Ystoria Mongalorum is a report, compiled by Giovanni da Pian del Carpine, of his trip to the Mongol Empire. Written in the 1240s, it is the oldest European account of the Mongols. Giovanni was the first European to try to chronicle Mongol history.

Background 
Giovanni recorded the information he collected in a work, variously entitled in the manuscripts, Ystoria Mongalorum quos nos Tartaros appellamus ("History of the Mongols, which we call Tartars"), and Liber Tartarorum, or Liber Tatarorum ("Book of the Tartars [or Tatars]"). This treatise has nine chapters. The first eight describe the Tartar's country, climate, manners, religion, character, history, policy, and tactics, and on the best way to oppose them. The ninth chapter describes regions he passed through.

The title is significant, as it emphasizes that the Mongols were not identical to the Tatars. In fact, the author points out that Mongols were quite offended by such a label: they vanquished Tatars in several campaigns around 1206, after which the Tartars ceased to exist as an independent ethnic group.

The report gives a narrative of his journey, what he had learned about Mongol history, as well as Mongol customs of the time.

Giovanni, as the first European at the time to have visited Mongolia and returned to talk about it, became somewhat of a celebrity upon returning to Europe. He gave what would be called today a lecture tour across the continent.

The book must have been prepared immediately after the return of the traveller, for the Friar Salimbene di Adam, who met him in France in the year of his return (1247), gave some interesting particulars. For a long time the work was but partially known, and that chiefly through an abridgment in the compilation of Vincent of Beauvais (Speculum Historiale) made in the generation following the traveller's own, and printed first in 1473. Richard Hakluyt (1598) and Bergeron (1634) published portions of the original work; but the complete and genuine text was not printed till 1838, when it was published by Armand d'Avezac, in the 4th volume of the Recueil de voyages et de mémoires of the Geographical Society of Paris. Carpine's companion Benedict also left a brief narrative taken down from his oral relation.

◆ **Actions to take**
1. Transcribe the whole passage on Ystoria Mongalorum word for word.
2. Format the rows from the line holding "Given: Click the sun day/night indicator" through the last line of the rows, inclusive, as a Markdown table with the columns No. and Line. Skip blank lines and leave out the pictures.
The passage on Ystoria Mongalorum has no connection to the rows that come after it.

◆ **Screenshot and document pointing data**
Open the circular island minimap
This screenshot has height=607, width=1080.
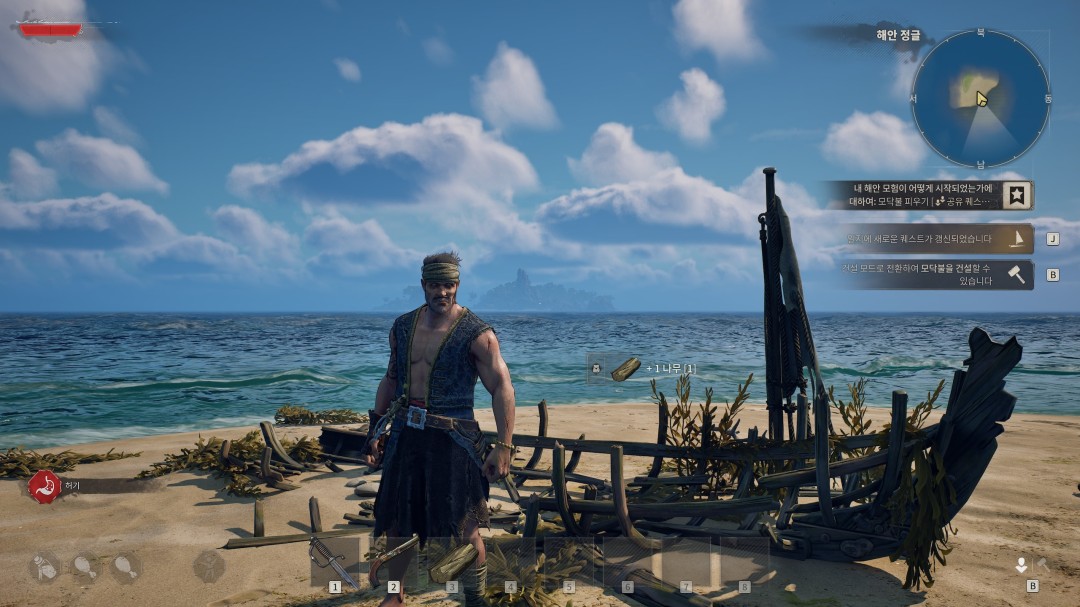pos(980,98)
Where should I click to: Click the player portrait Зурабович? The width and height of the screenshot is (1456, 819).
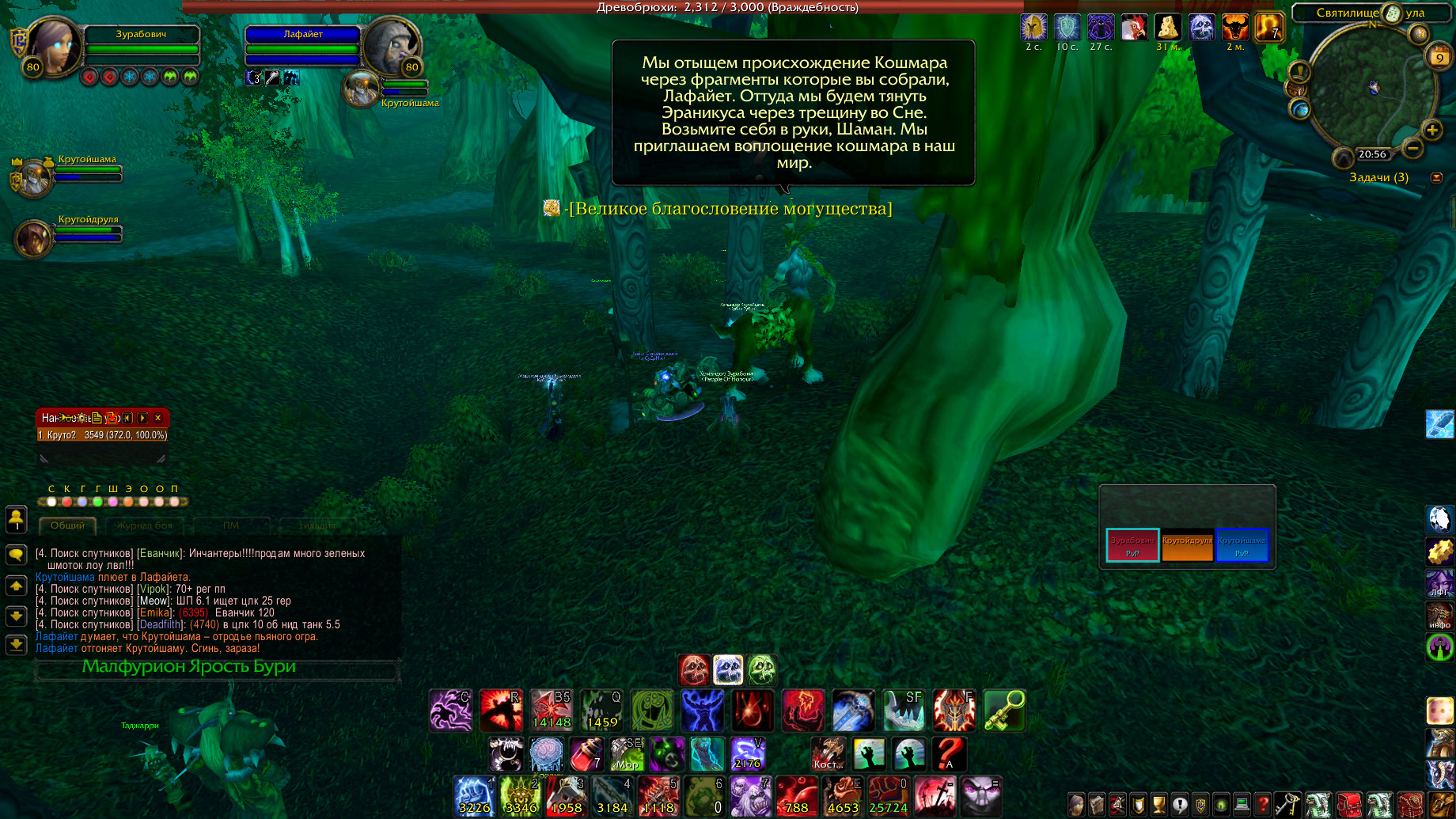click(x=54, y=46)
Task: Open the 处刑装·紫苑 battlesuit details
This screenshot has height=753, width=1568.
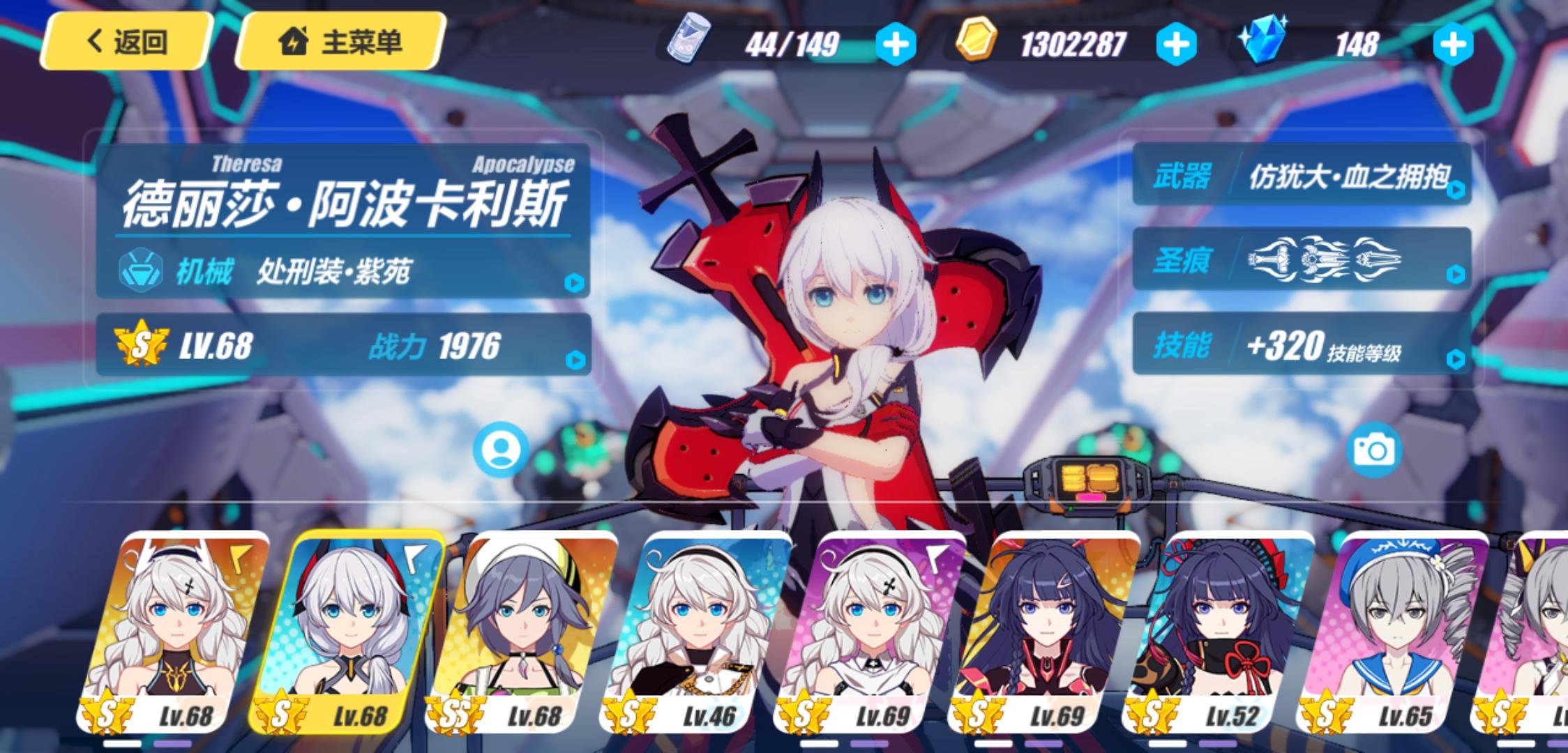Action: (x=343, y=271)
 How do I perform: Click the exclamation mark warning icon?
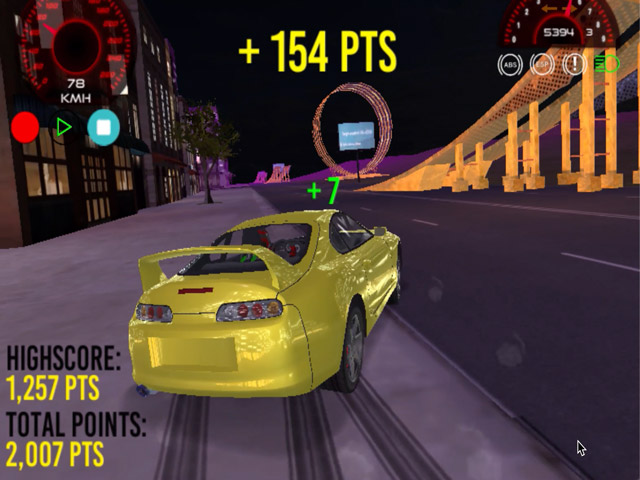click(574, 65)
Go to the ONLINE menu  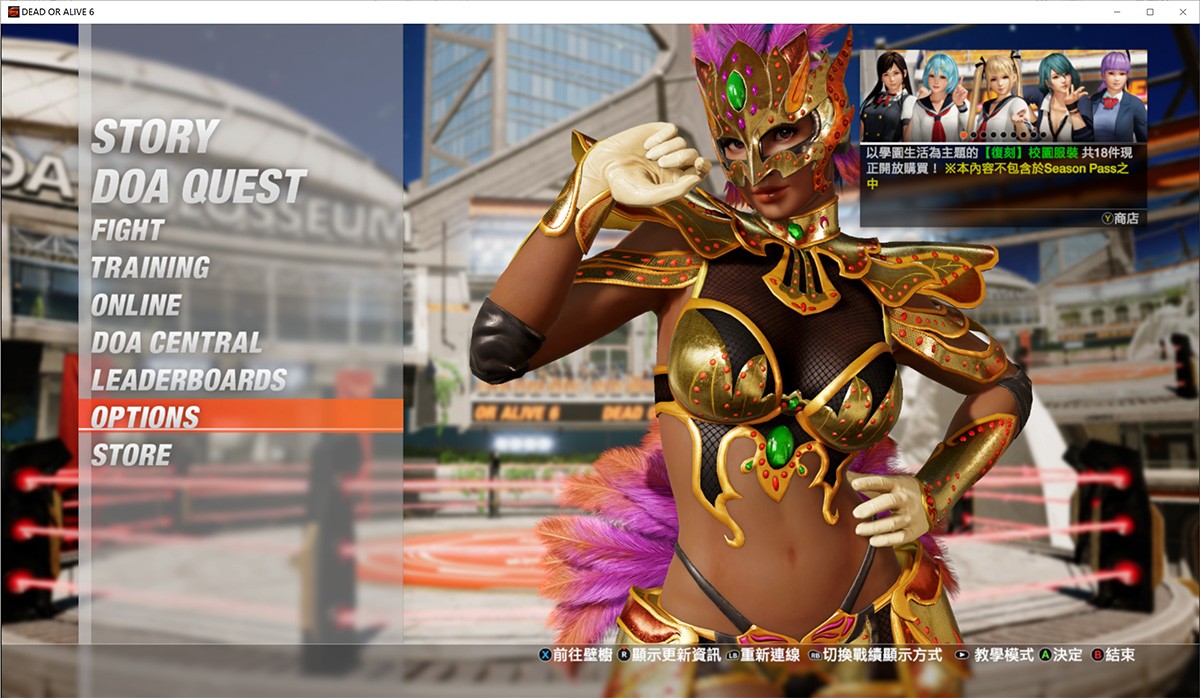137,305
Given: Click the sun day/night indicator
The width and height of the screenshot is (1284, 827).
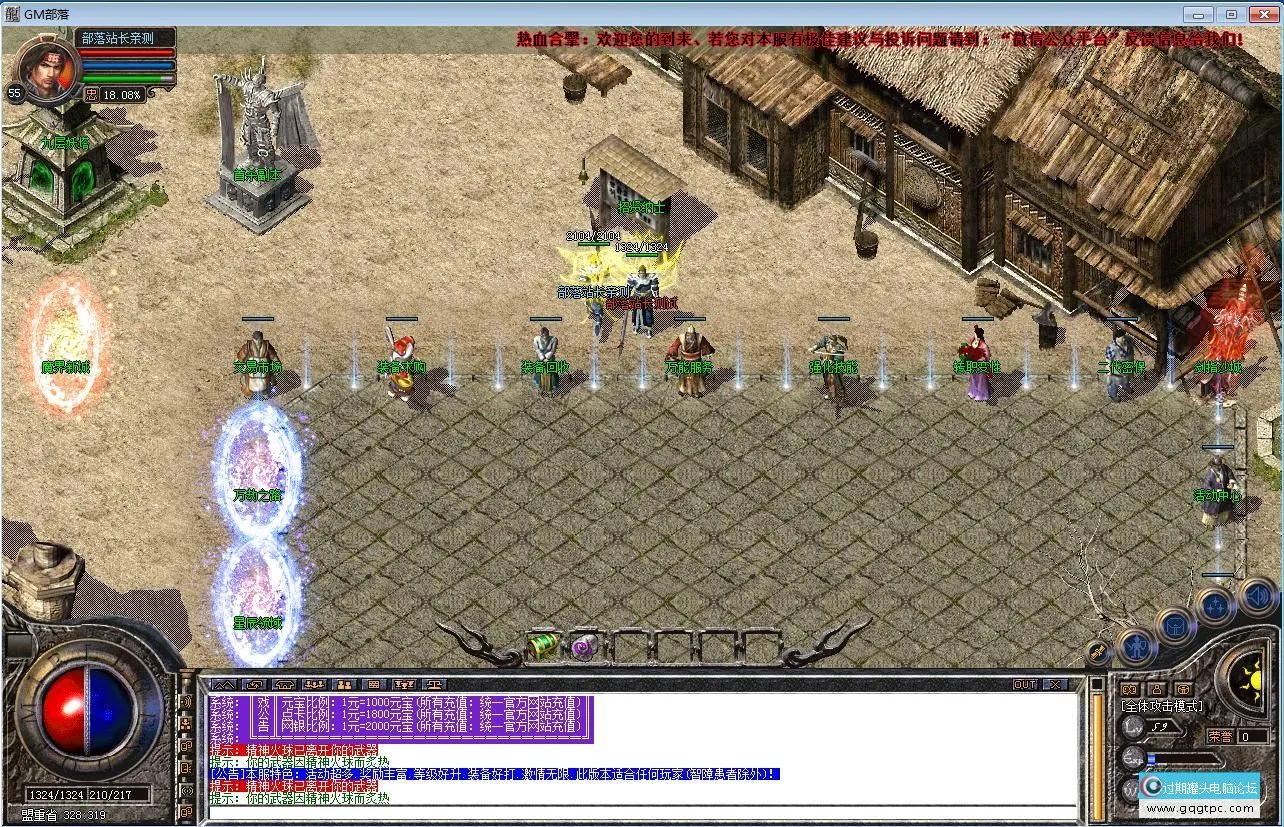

◆ **Full solutions**
1.
Ystoria Mongalorum is a report, compiled by Giovanni da Pian del Carpine, of his trip to the Mongol Empire. Written in the 1240s, it is the oldest European account of the Mongols. Giovanni was the first European to try to chronicle Mongol history.

Background 
Giovanni recorded the information he collected in a work, variously entitled in the manuscripts, Ystoria Mongalorum quos nos Tartaros appellamus ("History of the Mongols, which we call Tartars"), and Liber Tartarorum, or Liber Tatarorum ("Book of the Tartars [or Tatars]"). This treatise has nine chapters. The first eight describe the Tartar's country, climate, manners, religion, character, history, policy, and tactics, and on the best way to oppose them. The ninth chapter describes regions he passed through.

The title is significant, as it emphasizes that the Mongols were not identical to the Tatars. In fact, the author points out that Mongols were quite offended by such a label: they vanquished Tatars in several campaigns around 1206, after which the Tartars ceased to exist as an independent ethnic group.

The report gives a narrative of his journey, what he had learned about Mongol history, as well as Mongol customs of the time.

Giovanni, as the first European at the time to have visited Mongolia and returned to talk about it, became somewhat of a celebrity upon returning to Europe. He gave what would be called today a lecture tour across the continent.

The book must have been prepared immediately after the return of the traveller, for the Friar Salimbene di Adam, who met him in France in the year of his return (1247), gave some interesting particulars. For a long time the work was but partially known, and that chiefly through an abridgment in the compilation of Vincent of Beauvais (Speculum Historiale) made in the generation following the traveller's own, and printed first in 1473. Richard Hakluyt (1598) and Bergeron (1634) published portions of the original work; but the complete and genuine text was not printed till 1838, when it was published by Armand d'Avezac, in the 4th volume of the Recueil de voyages et de mémoires of the Geographical Society of Paris. Carpine's companion Benedict also left a brief narrative taken down from his oral relation.

2.
| No. | Line |
|---|---|
| 1 | Given: Click the sun day/night indicator |
| 2 | The width and height of the screenshot is (1284, 827). |